AKANKAH temuan Dr dr Karina itu bisa masuk protokol nasional penanganan Covid-19?

Akankah prestasi dokter kita sendiri kali ini akan mendapat tempat yang terhormat −di tengah-tengah protokol impor?

Harusnya bisa −menurut logika saya yang bukan dokter. Terapi "aaPRP" Covid-19 itu harusnya lebih aman dari, misalnya, plasma konvalesen. Karina juga tidak menamakan temuannyi itu sebagai vaksin.

Dr Karina memilih menyebut temuannya sebagai terapi: terapi "aaPRP". Semua dokter tahu istilah itu. Tapi saya bukan dokter. Saya harus minta penjelasan ke Karina apa itu ''aaPRP''. Yang saya sudah tahu sebatas dari buku pelajaran di sekolah dulu: salah satu fungsi darah adalah untuk menutup luka.
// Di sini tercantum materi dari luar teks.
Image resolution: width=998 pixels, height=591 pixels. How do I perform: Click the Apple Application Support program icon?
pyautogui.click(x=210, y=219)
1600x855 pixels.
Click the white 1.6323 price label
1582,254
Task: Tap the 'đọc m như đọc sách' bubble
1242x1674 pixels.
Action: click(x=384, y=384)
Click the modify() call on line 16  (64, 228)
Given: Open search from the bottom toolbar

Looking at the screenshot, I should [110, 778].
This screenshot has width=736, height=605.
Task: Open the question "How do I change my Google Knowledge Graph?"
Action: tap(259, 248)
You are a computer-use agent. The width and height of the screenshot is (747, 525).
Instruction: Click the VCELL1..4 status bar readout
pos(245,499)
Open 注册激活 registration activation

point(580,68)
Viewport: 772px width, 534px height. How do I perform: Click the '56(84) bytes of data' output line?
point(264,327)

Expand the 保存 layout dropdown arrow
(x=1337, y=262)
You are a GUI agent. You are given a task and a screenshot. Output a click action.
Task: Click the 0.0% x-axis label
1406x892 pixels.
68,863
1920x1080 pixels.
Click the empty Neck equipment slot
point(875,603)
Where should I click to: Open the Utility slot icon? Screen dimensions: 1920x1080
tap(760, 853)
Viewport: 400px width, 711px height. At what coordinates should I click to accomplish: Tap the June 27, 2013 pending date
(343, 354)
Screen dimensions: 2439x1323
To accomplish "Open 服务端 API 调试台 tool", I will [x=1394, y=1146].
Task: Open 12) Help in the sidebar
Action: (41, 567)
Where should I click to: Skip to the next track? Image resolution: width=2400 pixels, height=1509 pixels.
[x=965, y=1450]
Lalu pengetahuan saya naik sedikit ketika terkena kanker hati −dan harus transplant 16 tahun yang lalu. Waktu itu saya selalu menjalani tes kadar platelet. Belakangan baru saya tahu platelet itu trombosit. Darah saya sulit sekali membeku, waktu itu, karena pletelet dalam darah saya yang sangat kurang

Baru dari Karina saya lebih tahu: di dalam trombosit itu ternyata terdapat 1.000 lebih zat. Yang fungsinya begitu banyak. Semula, saya pikir, kalau kita lagi tidak mengalami luka, trombosit itu pekerjaannya hanya jalan-jalan bersama darah sepanjang hari.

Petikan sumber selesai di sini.